__Activity__
All lines in the data bearing the string "will" should be identified and copied.

__Dataset extract__
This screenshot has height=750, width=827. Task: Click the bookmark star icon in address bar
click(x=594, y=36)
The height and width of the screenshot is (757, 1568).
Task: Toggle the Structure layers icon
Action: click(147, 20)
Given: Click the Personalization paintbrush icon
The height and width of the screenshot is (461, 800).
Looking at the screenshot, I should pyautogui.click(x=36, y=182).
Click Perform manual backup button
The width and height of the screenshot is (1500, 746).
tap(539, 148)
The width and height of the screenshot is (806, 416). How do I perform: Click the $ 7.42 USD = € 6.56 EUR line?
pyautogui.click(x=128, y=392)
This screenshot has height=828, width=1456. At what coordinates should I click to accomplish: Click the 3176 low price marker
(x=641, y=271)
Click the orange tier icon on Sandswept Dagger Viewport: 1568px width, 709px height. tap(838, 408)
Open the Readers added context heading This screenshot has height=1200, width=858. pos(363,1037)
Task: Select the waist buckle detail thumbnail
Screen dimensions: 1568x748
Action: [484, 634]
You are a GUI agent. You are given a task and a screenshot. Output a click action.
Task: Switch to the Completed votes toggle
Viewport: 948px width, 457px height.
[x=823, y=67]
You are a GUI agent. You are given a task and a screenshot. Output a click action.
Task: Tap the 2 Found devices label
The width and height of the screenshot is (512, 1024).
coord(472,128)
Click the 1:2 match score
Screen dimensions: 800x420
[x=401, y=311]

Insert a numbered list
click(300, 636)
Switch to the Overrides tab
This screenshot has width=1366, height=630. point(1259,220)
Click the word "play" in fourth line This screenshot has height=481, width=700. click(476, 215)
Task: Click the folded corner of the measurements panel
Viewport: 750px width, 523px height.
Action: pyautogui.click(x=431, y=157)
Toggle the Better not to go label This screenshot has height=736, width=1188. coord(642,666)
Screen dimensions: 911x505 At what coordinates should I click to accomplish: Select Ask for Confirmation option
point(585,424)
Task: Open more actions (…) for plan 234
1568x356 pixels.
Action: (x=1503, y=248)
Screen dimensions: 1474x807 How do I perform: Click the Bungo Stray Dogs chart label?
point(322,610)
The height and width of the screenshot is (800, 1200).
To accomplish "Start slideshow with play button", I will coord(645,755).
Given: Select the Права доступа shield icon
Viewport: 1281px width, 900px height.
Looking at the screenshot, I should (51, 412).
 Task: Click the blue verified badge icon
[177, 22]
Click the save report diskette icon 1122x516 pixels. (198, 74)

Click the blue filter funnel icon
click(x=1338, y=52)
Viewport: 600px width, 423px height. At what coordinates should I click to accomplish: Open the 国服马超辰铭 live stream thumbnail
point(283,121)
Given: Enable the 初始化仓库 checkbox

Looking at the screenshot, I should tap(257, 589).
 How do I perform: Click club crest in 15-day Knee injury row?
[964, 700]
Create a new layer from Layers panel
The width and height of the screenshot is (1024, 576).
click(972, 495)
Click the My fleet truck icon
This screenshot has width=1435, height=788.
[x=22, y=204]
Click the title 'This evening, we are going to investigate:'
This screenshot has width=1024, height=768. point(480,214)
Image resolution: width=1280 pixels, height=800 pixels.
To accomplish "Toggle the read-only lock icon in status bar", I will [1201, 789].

__Solution for this task__
To accomplish "Start slideshow with play button", I will coord(645,755).
To accomplish "Toggle the read-only lock icon in status bar", I will [1201, 789].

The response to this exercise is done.